The Aldens dug into their food.

"I wonder why Janine is so grouchy," Jessie said.

"If I owned a restaurant, I wouldn't be grouchy," said Benny.

Just then the door opened and several people came in. A man, woman, and a boy about Henry's age sat in the booth across from the Aldens. The boy smiled.

"Hi," he said. "I'm Luis Garcia. You're the people—"

"—in Two-D," Henry finished with a laugh. He introduced his sisters and brother. "I guess everyone is known around here by their RV."

Luis's father smiled. "Ours is the well-traveled one."

Violet remembered all the stickers on the back bumper of the trailer parked directly in front of theirs.

"Would you like to sit with us?" Henry offered.

"Luis, why don't you join the young people?" Luis's mother urged. "You haven't met many children on this trip."

Luis scooted into the Aldens' booth. "How long are you staying?"

Henry explained about Grandfather's working on Mr. McCrae's cabin. "We could be here a week or so."

Luis nodded. "We've been here a week already. My parents are geologists. We are on vacation, but a vacation for my parents means rocks, rocks, and more rocks!"

"Do you collect rocks, too?" Jessie wondered.

"I'm a rock hound, yes.
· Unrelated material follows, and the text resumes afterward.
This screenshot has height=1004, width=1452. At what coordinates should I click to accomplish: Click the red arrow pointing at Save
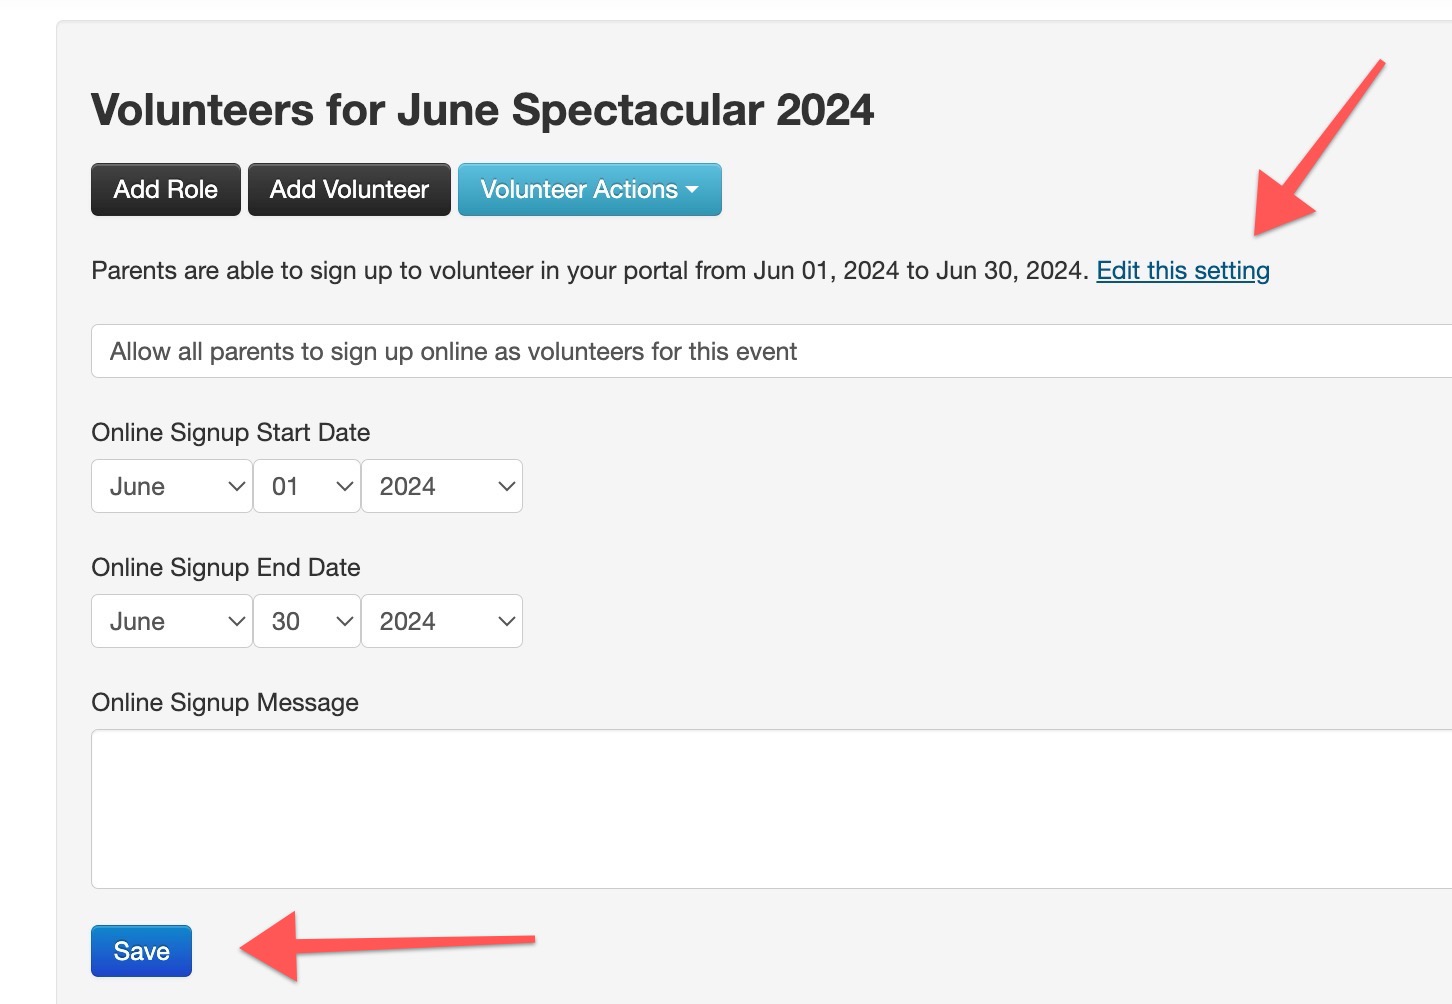387,945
It's in the blood, I think."

"Who are in the other trailers?" Henry asked. "Are they in here now?"

Luis lowered his voice. "Yes. The silver Airstream is owned by that man." He nodded toward a tall, thin man who slouched over a cup of coffee. "His name is Mr. Tobias. He's been here the longest, about a month. He stays in his trailer most of the time."

"Why would anyone stay inside all day in a great place like this?" asked Violet.

Luis shrugged. "The couple in the booth over there own the big, fancy mobile home parked next to you. They are Mr. and Mrs. Clark."

Jessie had noticed that couple. They were very young and flashily dressed. Right now they were both laughing and joking with Tom Parker, who had come back inside.

"You two ought to book an evening hike with me," Tom was telling them. "The desert is a mighty fine sight at night."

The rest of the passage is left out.